ReasonForOurHope

Saturday, June 10, 2017

Adam West: God Rest His Soul

Photo by Alan Light

My feelings about Adam West mirror those which many people go through regarding their parents: adoration to embarrassment to appreciation.

Some of my earliest television  memories were of watching the old Batman show.  The bright colors and dynamic style immediately made an impression on my young senses.  I remember my older brother and I would safety-pin towels around our necks and play as Batman and Robin because of that show.  Adam West was, in my young mind, the epitome of a hero: brave, true, and virtuous with that unmistakeable voice that carried with it absolute resolution.
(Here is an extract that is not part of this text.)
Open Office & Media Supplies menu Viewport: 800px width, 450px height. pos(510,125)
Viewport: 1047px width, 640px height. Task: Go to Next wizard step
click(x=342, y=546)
For a long time the show wasn't on TV.  And then when I was older one of the local stations announced it would air the Batman movie that West starred in from 1966.  I was so excited that I set up the VCR and made it an event.  I remember sitting there on the couch in my family room in front of the TV and being... disappointed.  I found that this show that had been such a big piece of my childhood had become silly and obnoxious in my mind.  The lines made no sense: "The crime was done at sea.  'Sea!" Don't you see?  'C' for Catwoman!"  And that stalwart personality that West gave to Batman seemed ironic and cheesy.
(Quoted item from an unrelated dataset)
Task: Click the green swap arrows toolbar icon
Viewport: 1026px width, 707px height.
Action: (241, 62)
By this time I had graduated to actual comic book reading and my take on the Dark Knight was nothing like the show any more.  In fact, after some digging I found how the original Batman as designed by Bob Kane (and later I discovered Bill Finger) was much closer to the darker Michael Keaton Batman than the bright and cheery Adam West.  I also learned that in the 1950's comic books had become the scapegoat for a lot of social ills among the young.  So DC bleached away all of the darkness and made incredibly campy comics.  The Adam West Batman was an outgrowth of that.  As a teenager, I saw this as a betrayal of the "real" character and would often deride and make fun of West and his portrayal of the Caped Crusader.
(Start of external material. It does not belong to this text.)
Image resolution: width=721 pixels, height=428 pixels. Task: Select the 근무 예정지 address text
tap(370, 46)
But as I have gotten older, a new sense of appreciation has come over me.  This especially hit me when I watch my nieces and nephew rediscover the Adam West Batman.  I watch their eyes light up the way my young eyes did at the color pop and visual spectacle.  It made me realize how important those early Batman viewings were to my young imagination and how it planted the seeds of my love of superheroes.

From what I gather, West was a man who appreciated his fans and treated them well.  He had been divorced twice, but his third wife married him after the show went off the air and they remained together until his death 47 years later.  West died surrounded by his family after a brief battle with leukemia.

Adam West was a special part of not only my childhood but so many others who remember him fondly.  Many of us could do worse than that legacy.

Eternal rest grant unto him, O Lord, and let perpetual light shine upon him.  May his soul and all of the souls of the faithful departed through the mercy of God rest in peace.  Amen.